Stored data entries
:::
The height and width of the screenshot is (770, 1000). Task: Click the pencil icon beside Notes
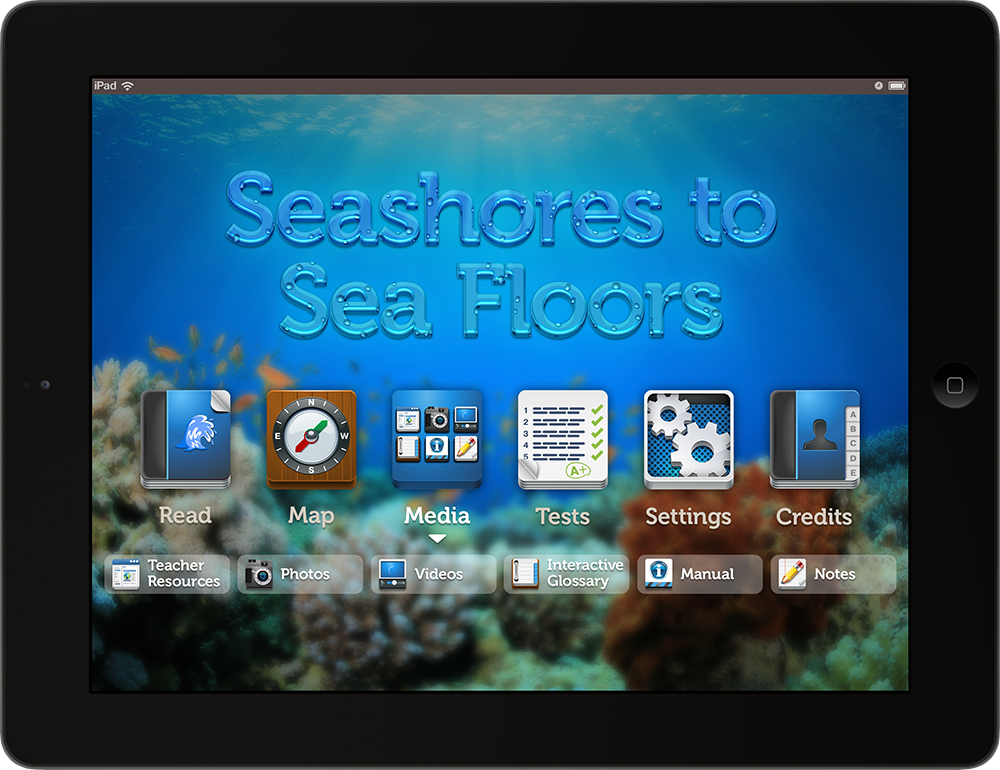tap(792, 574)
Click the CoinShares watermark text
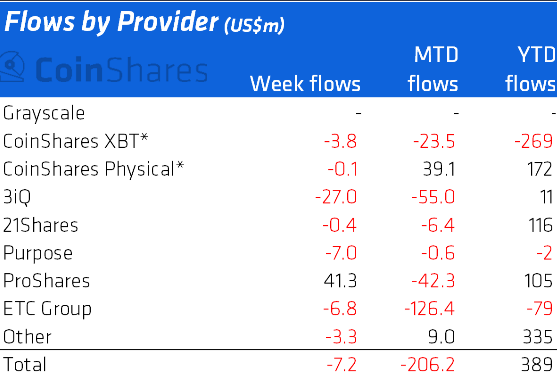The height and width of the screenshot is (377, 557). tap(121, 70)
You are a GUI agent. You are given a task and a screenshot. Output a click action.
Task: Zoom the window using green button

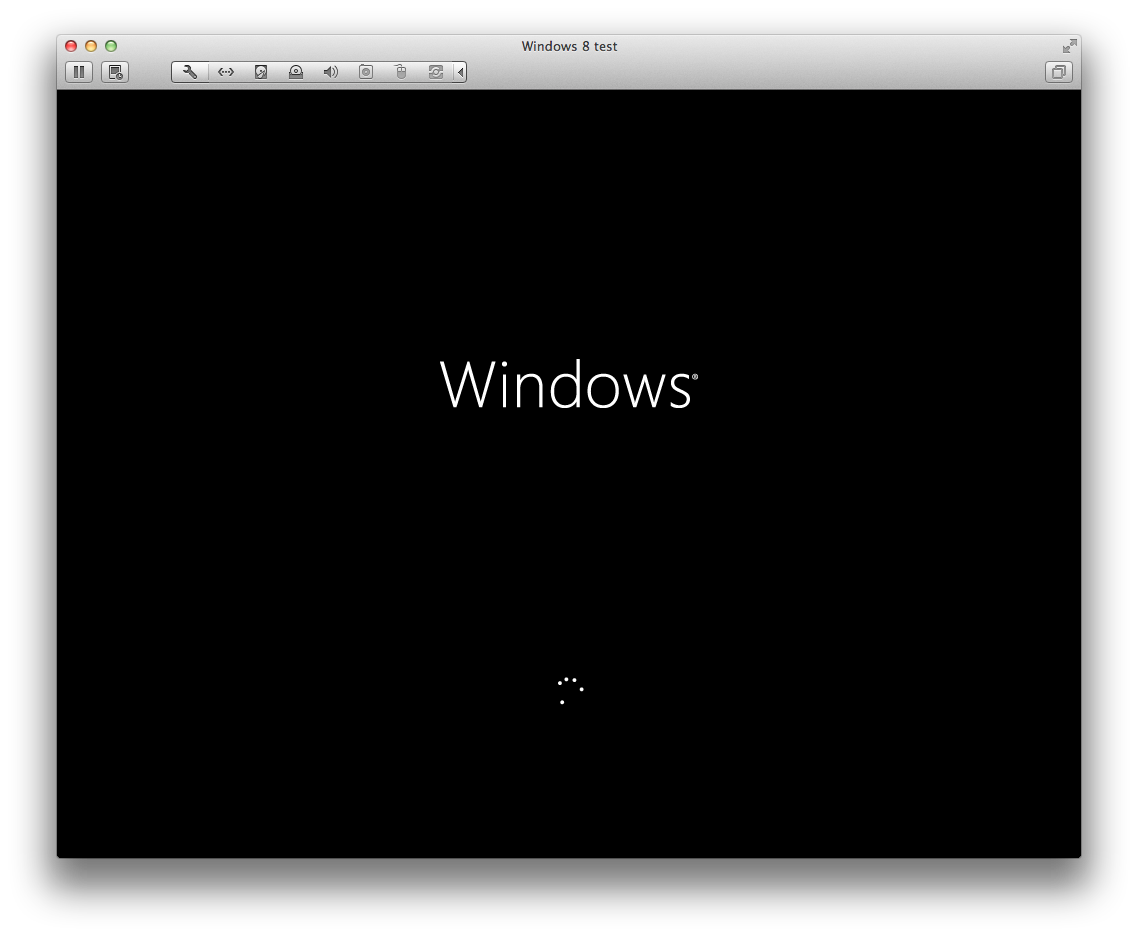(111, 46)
:::
Give again, word for word, the lines from the one containing "You are a GUI" through the last line of the entries, with pictures omitted and nothing added.

You are a GUI agent. You are given a task and a screenshot. Output a click action.
Task: Zoom the window using green button

(111, 46)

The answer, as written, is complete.